Rhodes House in South Parks Road is one of Oxford's landmark buildings - the legacy of imperialist Cecil Rhodes, who believed an Oxford education would allow colonials to civilise the dark continent of Africa. He himself found it difficult to pay the fees, but eventually made enough money working in Natal to pay his own way through university. Armed with a degree, he set off again for southern Africa, where he amassed the huge fortune which still funds the Oxford education of Rhodes Scholars - notably Bill Clinton - from the former British colonies.

The endowment that Cecil Rhodes left in his 1899 will to strengthen the British Empire, training colonial administrators and "well-rounded men", has mainly produced lawyers, financiers, consultants and academics, argues Philip Ziegler in Legacy: Cecil Rhodes, the Rhodes Trust and Rhodes Scholarships (Yale, £25).

Ziegler relates how Rhodes's original restriction of the scholarships to men, the physically fit and four whites-only South African schools were all lifted after protracted disputes.
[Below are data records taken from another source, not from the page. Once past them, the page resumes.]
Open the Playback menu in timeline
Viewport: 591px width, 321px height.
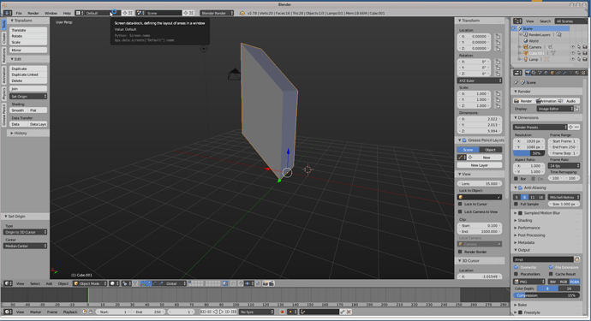pos(70,312)
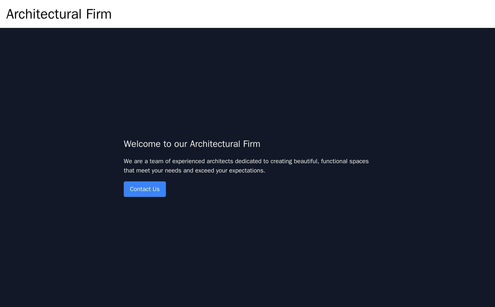Click the Contact Us rounded button
The height and width of the screenshot is (307, 495).
coord(144,189)
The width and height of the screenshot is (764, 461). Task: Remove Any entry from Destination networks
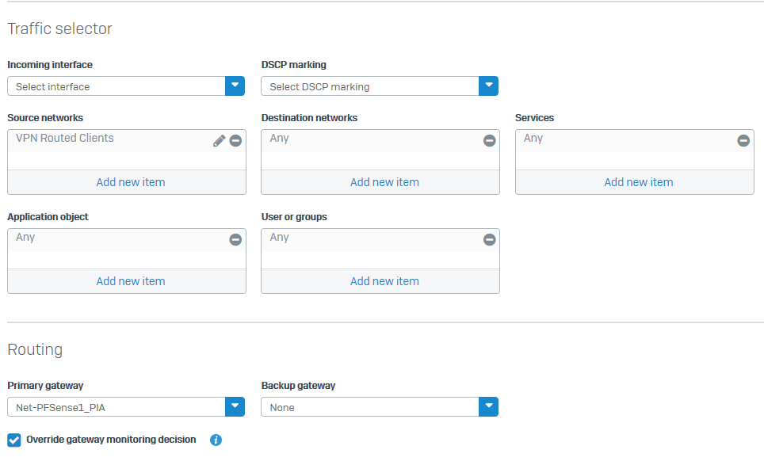[x=489, y=141]
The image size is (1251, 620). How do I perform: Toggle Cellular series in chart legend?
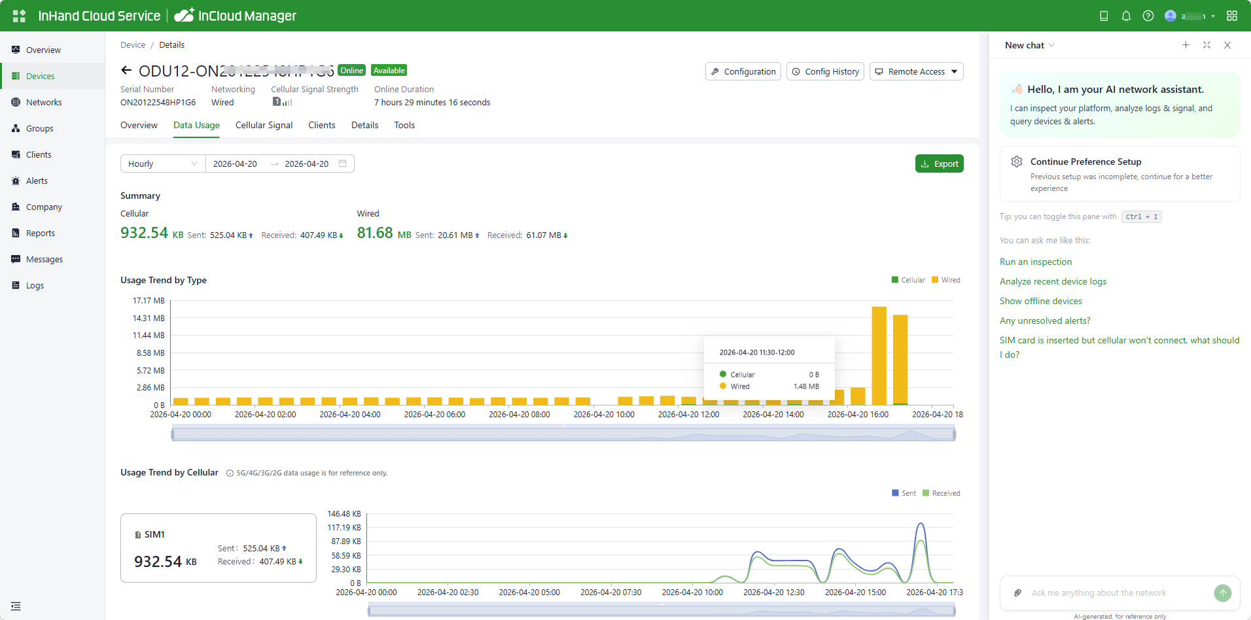tap(908, 280)
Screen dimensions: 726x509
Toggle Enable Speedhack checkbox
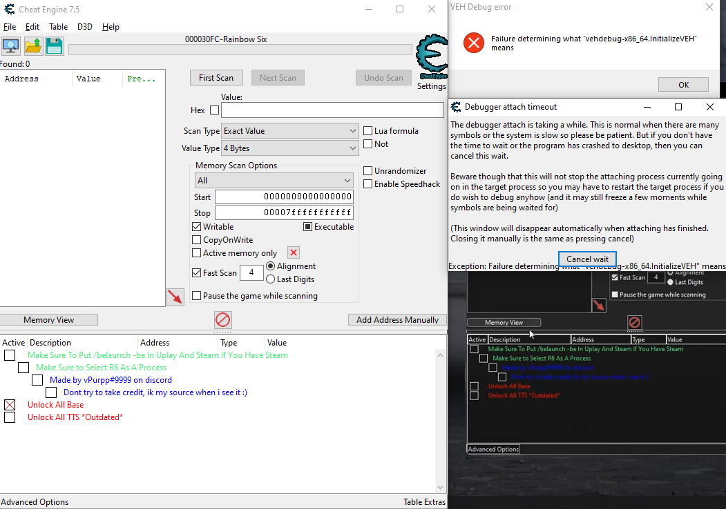pos(368,184)
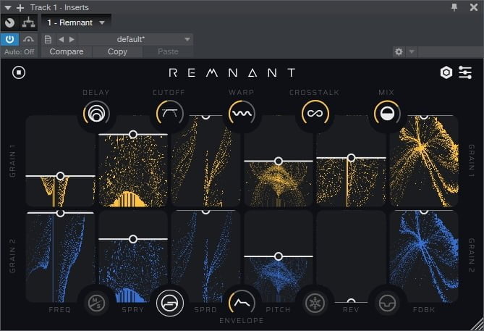Click the Envelope shape knob
This screenshot has height=331, width=484.
242,301
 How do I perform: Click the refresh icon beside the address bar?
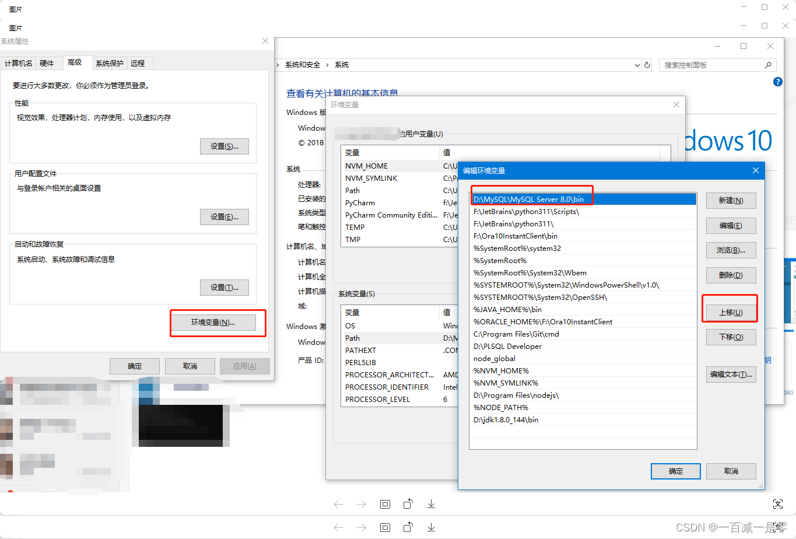click(647, 65)
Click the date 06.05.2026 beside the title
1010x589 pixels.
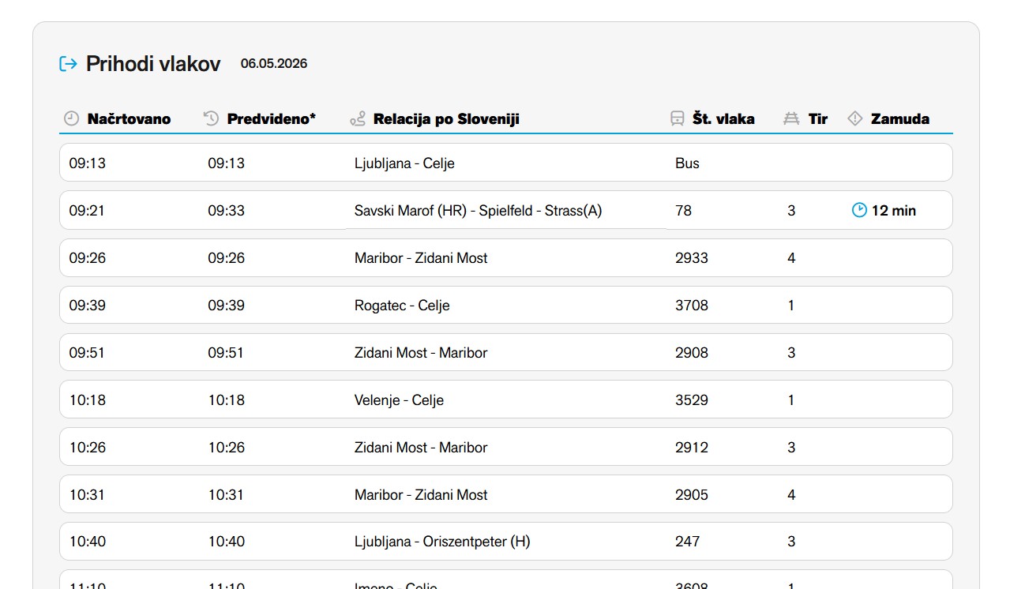click(x=274, y=64)
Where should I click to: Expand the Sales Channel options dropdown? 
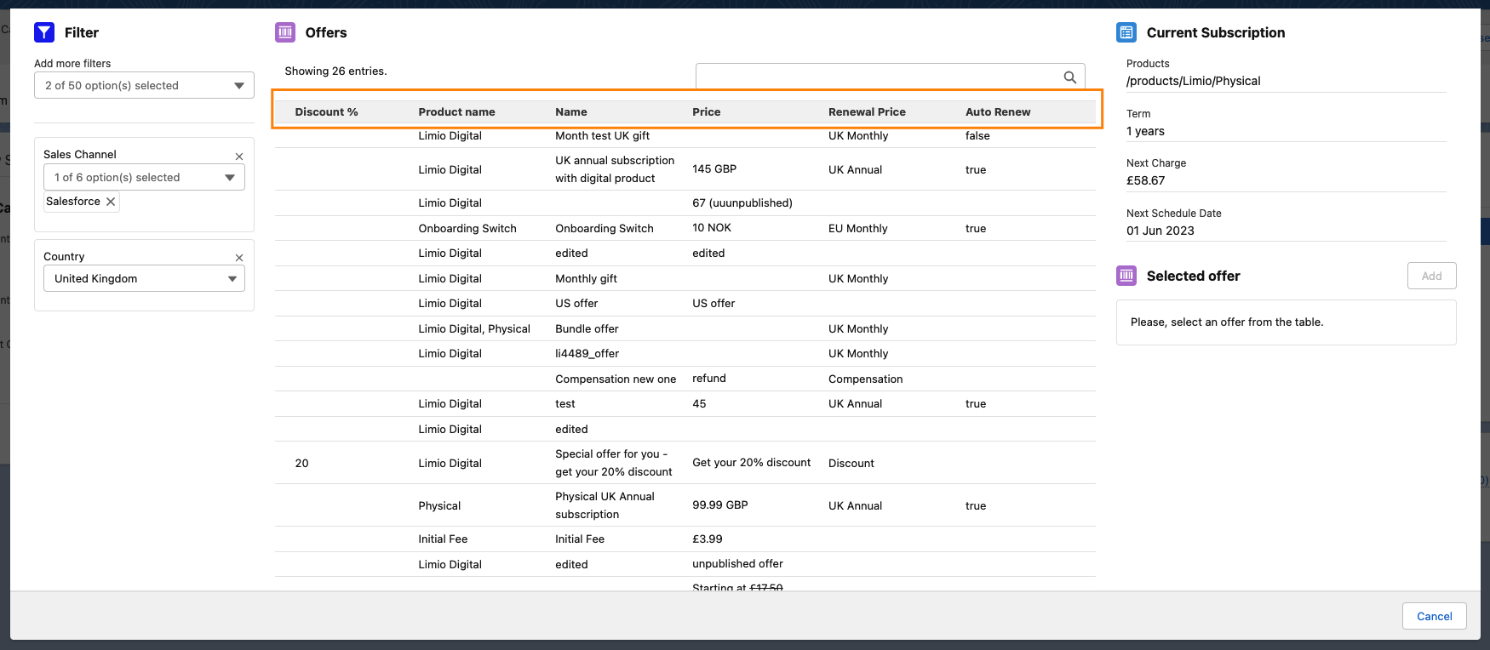[144, 177]
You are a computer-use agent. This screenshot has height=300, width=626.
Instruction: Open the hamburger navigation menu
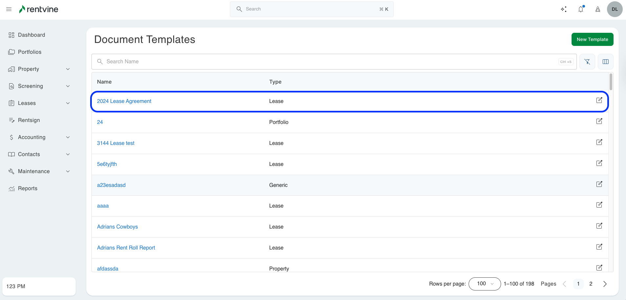pos(9,9)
As well as Clinton, the scholarships have produced Jamaican premier Norman Manley and Australian prime minister Bob Hawke. Ziegler argues that Rhodes's legacy of racism and imperial exploitation have been eclipsed as the scholarships have been modernised, particularly in a new venture, under which Mandela-Rhodes scholars from deprived black communities will come to Oxford. Whatever would Rhodes have thought?